The only reason this post isn’t called this fuckin’ ‘verse! is cos I was scared of the search-spam said title would generate.
I have been burned, and I repent, whatever Gibbon might think.
Well, then. Last month the mylaw books column was all about women. It was an exercise I undertook with a fair measure of derision — and it was one I didn’t want to be ‘seen’ taking. It wasn’t camaraderie, or redressal, or anything so simple; it was, if anything, acknowledgment. Women aren’t talked about enough in our world, in any field, and four weeks of me writing about female writers is hardly about to change this. The women I wrote about – Barbara Ehrenreich, Diana Wynne Jones, Zadie Smith- are all in their own way spectacular, but in no way representative. They aren’t the women I look to for guidance, or direction; they are merely the women my eye turned to this month. I felt it was important to make a statement, thus I did, and shall we leave it at that? I equivocated with Zadie, I gad about with Diana, I damn Don Draper with faint praise. The death of Diana Wynne Jones a week after I wrote about her makes an unhappy tribute out of that essay, much as I ardently wish she was still around spinning capital yarns. If I had known, I’d have made a grander task of it. The grim reaper stalks us all, and seems determined to steal away the best of us.
Anyway, there were also essays about Chabon, and comics, and that’s been the month on mylaw. In other news, my Whedon essay is published, and I am inordinately proud of it, so perhaps one of you could trash it and restore the karma of the universe.
This is the unedited version. It holds the ‘temperance’ card in my arcana, inspired as it was by Macaulay: virtue is vice in just temper.
The Big Bad Universe.

Joss Whedon’s great gift is his ability to extrapolate into the clear blue sky from mundane speculative fiction stereotypes: fairy tales, space travel, mind control. It was this uncanny momentum that lifted Dollhouse’s torpid first season into the sublime second season and propelled Firefly into Serenity. The most consistent application of this talent was in the crafting of his ‘Big Bads’. Whedon might not have invented the seasonal arc on television, but he certainly made great strides towards perfecting it, and he did it by dancing through shadows.

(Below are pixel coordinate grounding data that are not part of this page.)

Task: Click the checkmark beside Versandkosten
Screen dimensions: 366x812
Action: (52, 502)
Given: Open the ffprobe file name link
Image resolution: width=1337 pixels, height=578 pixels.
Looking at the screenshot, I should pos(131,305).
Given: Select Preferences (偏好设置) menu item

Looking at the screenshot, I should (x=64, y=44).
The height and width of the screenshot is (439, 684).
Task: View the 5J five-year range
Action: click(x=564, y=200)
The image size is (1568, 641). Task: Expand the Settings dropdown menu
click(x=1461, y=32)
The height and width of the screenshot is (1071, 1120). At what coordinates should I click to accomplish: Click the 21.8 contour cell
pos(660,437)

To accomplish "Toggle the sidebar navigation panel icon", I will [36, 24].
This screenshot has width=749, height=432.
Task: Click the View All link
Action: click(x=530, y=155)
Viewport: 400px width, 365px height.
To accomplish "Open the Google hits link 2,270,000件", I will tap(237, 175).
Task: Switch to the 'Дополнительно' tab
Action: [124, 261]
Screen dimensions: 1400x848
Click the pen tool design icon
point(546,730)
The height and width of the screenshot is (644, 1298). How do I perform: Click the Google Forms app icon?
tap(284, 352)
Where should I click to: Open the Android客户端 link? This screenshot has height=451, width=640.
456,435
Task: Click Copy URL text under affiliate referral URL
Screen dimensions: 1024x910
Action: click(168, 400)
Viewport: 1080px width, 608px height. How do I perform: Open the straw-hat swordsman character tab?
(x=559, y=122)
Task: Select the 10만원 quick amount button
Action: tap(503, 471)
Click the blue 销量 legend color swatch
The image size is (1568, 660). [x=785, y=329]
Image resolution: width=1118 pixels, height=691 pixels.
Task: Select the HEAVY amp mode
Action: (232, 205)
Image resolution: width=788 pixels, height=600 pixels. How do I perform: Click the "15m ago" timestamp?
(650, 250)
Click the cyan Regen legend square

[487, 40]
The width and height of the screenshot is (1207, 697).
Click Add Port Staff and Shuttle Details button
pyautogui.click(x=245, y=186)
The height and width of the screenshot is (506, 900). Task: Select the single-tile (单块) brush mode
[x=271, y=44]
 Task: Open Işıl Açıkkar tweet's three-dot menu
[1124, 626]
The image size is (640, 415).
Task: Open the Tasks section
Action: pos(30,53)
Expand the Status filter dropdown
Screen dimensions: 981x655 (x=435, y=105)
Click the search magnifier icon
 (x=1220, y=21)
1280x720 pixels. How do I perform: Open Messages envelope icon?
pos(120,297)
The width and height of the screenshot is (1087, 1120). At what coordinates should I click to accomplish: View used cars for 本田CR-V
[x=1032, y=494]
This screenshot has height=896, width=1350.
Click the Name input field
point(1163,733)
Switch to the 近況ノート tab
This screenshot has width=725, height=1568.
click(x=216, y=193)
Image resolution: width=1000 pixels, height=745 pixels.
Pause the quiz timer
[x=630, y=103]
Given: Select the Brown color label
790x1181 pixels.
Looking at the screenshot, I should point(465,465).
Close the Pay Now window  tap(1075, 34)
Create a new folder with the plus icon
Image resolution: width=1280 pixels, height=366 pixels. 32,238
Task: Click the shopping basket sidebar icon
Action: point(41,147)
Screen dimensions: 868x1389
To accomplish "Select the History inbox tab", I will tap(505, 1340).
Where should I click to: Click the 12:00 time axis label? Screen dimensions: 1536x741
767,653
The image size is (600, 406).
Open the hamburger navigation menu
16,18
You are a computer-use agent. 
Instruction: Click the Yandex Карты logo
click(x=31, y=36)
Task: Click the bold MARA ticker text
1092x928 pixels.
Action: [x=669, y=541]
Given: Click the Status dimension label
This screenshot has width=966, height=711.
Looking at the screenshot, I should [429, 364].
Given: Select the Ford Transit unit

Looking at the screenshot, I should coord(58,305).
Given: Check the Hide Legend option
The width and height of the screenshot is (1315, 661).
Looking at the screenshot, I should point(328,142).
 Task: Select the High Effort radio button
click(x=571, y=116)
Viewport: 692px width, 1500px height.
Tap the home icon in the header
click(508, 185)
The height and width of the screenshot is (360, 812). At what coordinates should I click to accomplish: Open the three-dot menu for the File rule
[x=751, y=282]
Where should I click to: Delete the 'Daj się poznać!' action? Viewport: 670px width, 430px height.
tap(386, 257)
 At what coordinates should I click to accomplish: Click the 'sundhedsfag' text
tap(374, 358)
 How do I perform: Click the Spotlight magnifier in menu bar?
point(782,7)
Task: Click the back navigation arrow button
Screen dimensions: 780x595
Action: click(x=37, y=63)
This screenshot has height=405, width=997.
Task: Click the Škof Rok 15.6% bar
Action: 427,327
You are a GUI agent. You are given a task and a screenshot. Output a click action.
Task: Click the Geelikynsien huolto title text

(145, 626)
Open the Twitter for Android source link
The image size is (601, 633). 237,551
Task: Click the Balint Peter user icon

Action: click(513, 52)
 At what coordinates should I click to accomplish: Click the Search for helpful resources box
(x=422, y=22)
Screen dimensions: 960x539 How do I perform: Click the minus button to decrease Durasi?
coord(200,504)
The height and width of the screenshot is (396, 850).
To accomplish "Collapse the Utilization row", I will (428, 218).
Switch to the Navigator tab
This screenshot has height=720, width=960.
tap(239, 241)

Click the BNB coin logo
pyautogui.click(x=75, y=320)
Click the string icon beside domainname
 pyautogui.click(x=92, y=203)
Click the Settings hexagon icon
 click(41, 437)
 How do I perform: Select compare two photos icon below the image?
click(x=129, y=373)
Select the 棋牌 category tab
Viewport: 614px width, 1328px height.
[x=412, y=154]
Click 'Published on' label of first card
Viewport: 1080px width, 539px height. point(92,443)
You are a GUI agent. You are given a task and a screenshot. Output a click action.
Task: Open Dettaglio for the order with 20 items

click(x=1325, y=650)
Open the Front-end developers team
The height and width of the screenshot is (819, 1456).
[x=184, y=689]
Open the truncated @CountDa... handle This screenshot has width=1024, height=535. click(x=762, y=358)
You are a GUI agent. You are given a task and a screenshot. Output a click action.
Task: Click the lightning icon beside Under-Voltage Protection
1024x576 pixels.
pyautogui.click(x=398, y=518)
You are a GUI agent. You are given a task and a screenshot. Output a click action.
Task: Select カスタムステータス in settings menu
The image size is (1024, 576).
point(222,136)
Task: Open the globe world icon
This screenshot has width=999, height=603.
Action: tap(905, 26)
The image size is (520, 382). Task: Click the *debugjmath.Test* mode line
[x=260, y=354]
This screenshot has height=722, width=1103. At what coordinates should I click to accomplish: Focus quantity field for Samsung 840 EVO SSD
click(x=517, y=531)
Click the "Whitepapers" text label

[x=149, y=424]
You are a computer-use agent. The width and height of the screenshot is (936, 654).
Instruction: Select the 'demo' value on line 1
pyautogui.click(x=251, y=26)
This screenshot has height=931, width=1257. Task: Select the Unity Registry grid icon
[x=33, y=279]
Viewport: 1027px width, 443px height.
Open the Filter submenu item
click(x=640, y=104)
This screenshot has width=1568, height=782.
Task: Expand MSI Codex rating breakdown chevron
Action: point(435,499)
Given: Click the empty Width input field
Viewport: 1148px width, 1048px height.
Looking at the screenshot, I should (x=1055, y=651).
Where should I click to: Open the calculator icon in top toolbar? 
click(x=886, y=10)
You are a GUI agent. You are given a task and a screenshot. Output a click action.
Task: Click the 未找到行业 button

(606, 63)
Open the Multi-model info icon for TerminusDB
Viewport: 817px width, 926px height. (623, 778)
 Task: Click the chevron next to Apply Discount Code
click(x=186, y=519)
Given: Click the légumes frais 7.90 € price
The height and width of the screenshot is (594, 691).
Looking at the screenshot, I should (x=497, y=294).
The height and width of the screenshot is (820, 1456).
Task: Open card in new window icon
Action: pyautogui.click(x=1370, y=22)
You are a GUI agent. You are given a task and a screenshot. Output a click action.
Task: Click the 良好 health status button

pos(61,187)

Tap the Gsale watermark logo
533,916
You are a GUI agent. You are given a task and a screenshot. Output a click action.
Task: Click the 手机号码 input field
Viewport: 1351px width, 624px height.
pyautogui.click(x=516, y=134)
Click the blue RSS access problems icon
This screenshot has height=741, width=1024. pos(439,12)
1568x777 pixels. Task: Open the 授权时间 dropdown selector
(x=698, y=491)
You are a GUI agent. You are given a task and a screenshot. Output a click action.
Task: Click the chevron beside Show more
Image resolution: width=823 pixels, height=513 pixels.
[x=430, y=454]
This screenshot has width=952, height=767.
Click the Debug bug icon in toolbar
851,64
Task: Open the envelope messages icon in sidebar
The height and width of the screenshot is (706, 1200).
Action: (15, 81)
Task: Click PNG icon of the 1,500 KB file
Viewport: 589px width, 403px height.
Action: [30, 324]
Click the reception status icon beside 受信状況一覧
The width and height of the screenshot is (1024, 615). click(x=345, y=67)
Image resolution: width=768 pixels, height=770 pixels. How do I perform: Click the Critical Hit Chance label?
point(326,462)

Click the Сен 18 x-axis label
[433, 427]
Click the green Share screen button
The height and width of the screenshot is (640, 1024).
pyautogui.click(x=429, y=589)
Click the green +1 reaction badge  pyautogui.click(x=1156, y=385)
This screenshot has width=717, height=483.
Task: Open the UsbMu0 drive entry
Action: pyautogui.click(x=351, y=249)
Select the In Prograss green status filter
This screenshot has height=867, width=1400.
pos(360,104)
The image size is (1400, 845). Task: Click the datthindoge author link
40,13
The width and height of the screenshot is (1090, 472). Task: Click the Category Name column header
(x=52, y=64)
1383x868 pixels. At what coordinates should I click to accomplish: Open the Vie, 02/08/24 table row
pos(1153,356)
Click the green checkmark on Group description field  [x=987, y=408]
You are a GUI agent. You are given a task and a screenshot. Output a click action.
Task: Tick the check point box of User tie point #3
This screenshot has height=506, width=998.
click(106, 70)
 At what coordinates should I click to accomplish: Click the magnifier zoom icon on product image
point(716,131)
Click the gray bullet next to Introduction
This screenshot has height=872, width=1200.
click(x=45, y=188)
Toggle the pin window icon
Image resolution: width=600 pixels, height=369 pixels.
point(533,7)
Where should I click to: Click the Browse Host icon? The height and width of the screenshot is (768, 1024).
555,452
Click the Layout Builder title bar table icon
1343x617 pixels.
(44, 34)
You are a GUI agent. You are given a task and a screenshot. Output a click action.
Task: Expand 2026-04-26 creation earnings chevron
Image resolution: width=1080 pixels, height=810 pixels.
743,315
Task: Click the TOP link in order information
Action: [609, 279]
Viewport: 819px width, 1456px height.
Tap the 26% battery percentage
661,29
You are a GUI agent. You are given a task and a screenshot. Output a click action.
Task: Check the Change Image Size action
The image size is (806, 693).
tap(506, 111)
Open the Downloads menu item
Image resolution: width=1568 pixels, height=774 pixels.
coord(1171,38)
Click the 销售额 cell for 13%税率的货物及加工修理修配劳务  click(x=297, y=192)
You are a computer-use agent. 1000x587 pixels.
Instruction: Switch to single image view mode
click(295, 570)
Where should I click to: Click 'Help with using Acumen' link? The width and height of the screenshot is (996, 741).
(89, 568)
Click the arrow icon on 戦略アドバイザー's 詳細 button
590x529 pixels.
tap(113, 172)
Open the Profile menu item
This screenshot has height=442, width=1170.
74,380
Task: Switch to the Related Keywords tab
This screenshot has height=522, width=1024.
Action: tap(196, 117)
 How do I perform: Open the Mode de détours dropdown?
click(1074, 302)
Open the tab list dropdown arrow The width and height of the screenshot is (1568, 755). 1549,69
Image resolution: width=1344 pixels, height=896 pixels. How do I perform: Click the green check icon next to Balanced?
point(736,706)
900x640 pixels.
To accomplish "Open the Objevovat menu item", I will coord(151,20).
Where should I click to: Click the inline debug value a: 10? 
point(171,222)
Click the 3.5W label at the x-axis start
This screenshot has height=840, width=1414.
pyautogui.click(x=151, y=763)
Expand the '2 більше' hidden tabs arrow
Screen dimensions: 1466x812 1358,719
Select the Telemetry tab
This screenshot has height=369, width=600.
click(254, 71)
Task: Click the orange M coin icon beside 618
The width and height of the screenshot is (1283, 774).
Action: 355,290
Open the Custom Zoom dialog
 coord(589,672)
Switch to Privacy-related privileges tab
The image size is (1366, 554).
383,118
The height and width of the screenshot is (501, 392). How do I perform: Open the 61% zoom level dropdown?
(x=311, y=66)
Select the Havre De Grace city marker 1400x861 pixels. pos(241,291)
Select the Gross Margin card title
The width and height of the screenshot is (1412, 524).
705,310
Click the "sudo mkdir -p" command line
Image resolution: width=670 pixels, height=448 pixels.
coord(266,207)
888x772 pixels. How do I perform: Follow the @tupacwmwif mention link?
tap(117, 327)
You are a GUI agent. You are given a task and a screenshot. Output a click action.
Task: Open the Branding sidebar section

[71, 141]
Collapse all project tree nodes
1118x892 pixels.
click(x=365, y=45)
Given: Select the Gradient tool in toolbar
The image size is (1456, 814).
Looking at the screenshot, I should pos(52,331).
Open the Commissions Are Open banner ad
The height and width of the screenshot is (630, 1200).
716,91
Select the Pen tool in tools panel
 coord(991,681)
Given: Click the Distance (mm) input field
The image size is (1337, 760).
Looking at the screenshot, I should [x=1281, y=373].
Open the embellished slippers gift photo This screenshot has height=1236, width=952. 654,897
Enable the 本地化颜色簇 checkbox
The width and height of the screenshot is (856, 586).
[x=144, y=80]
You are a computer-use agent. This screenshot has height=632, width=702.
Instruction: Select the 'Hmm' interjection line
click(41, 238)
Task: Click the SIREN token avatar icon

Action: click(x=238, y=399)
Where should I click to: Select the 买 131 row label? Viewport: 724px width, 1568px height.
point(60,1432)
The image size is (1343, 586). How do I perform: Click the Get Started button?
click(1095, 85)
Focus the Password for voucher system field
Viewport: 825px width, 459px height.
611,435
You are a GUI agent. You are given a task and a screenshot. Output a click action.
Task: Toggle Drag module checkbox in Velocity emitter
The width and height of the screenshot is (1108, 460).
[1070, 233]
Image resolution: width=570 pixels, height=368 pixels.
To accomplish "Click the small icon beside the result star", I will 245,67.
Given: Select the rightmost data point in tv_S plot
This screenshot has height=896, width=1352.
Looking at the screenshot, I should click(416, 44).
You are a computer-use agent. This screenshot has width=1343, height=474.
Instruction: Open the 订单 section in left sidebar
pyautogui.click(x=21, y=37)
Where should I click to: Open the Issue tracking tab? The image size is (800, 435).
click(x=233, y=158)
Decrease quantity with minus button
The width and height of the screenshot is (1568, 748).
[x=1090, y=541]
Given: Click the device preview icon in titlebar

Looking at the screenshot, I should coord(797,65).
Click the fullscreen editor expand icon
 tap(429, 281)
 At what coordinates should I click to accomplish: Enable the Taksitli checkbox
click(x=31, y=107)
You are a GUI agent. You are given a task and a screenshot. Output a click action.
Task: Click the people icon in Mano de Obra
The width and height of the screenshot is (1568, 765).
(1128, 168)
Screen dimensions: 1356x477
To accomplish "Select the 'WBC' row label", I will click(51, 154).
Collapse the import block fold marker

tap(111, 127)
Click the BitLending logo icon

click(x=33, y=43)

Buffy the Vampire Slayer, Joss Whedon’s most influential cultural product, chronicles the rebellion of a champion. Buffy is the chosen one, strong enough to bear the weight of the world, until she finds a way to scatter and delegate her burden. The superhuman strength is an imposed fate, it is her destiny to be the slayer. Her true skill lies in an ability to forge friendships and build pragmatic alliances; with a little help from her friends, the Scoobies, she helps protect human civilization against the forces of chaos and anarchy. Yet, it is only by breaking ancient laws that she ultimately liberates herself, and the evidence is clear: sometimes you have to break the rules to preserve them. Whether this is an improvement remains to be seen. The season eight comics delve into the consequences of creating an army of slayers, but this essay is restricted to Whedon’s television.
A lot has been made of in fandom about Joss Whedon’s adaptation of Joseph Campbell’s work. A quick scan of Hero with a 1000 faces reveals his debt, and certainly the narrative structure of Buffy draws heavily upon the “monomyth” of the hero. However, I think the emphasis on Campbell elides more important themes within Whedon’s television, and evades his central cultural point: that evil is an empirical question, not an epistemological one. Evil is as it does, not as it is conceived.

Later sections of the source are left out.